### Task item
Each line in the records below, from the one that contains "Rangements (372, 596)" to the one that contains "Poufs (145, 623)", should be reproduced exactly, the first and last included.

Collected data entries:
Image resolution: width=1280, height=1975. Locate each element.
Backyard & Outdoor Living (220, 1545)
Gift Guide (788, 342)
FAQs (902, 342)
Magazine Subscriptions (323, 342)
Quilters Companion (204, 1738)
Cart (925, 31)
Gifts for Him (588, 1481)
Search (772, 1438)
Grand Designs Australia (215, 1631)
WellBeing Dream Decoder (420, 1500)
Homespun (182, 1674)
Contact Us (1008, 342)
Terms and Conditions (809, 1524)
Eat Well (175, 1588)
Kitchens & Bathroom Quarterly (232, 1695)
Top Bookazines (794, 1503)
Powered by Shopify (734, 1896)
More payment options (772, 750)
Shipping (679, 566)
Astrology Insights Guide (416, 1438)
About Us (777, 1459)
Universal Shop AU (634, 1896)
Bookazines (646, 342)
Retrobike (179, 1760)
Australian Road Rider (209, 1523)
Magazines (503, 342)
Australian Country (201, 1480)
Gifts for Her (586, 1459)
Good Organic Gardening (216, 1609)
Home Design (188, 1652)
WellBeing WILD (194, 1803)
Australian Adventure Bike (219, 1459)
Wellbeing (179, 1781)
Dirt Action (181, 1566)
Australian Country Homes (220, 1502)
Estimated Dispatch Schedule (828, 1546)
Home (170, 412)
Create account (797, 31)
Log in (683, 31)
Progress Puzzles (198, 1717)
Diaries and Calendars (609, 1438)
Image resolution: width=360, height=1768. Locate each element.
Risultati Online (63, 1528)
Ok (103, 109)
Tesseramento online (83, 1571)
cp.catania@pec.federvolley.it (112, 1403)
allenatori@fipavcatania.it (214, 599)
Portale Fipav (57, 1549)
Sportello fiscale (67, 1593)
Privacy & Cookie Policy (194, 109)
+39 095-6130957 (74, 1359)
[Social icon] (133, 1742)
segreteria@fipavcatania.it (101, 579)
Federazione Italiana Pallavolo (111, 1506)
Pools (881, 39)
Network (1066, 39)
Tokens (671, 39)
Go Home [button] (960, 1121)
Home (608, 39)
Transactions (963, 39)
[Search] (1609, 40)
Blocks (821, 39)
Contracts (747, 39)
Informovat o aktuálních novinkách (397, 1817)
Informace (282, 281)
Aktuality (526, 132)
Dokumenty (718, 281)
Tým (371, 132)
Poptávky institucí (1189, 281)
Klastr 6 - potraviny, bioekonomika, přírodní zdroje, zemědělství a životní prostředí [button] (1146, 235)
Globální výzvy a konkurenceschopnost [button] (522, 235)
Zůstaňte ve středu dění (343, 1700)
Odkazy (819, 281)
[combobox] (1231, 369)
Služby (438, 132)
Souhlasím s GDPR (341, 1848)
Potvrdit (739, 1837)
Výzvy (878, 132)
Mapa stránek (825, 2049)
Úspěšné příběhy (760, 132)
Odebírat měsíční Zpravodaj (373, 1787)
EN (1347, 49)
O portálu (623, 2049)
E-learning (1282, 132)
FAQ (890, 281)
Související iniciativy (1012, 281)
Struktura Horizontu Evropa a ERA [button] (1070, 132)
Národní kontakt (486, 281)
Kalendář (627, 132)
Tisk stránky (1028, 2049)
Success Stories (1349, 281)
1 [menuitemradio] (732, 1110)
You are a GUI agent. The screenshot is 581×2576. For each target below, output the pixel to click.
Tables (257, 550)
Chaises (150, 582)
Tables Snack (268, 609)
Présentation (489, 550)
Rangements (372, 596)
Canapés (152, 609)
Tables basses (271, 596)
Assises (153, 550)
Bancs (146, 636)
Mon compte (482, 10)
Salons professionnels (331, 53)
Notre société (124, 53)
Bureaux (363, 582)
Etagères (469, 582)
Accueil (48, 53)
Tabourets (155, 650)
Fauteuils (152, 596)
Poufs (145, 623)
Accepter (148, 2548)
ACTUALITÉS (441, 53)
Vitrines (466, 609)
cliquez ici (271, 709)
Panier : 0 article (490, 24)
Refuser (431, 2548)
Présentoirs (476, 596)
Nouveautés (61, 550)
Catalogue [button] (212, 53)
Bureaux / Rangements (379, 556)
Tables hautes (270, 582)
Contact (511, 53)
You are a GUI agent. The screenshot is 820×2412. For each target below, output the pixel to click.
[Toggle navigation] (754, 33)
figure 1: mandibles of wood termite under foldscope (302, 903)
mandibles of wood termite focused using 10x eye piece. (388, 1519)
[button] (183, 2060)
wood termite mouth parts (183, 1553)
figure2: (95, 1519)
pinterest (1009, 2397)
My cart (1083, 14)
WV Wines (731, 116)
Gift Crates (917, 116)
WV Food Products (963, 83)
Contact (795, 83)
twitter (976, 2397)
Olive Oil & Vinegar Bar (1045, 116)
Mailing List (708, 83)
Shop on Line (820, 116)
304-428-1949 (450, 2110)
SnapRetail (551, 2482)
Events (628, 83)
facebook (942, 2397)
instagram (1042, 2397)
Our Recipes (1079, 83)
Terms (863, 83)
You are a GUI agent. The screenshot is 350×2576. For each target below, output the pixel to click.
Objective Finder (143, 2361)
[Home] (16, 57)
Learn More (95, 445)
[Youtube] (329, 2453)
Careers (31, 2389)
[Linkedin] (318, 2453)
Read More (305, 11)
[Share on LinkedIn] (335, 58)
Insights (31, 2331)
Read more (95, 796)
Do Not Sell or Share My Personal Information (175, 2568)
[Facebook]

### Response to this task
Rangements (372, 596)
Canapés (152, 609)
Tables basses (271, 596)
Assises (153, 550)
Bancs (146, 636)
Mon compte (482, 10)
Salons professionnels (331, 53)
Notre société (124, 53)
Bureaux (363, 582)
Etagères (469, 582)
Accueil (48, 53)
Tabourets (155, 650)
Fauteuils (152, 596)
Poufs (145, 623)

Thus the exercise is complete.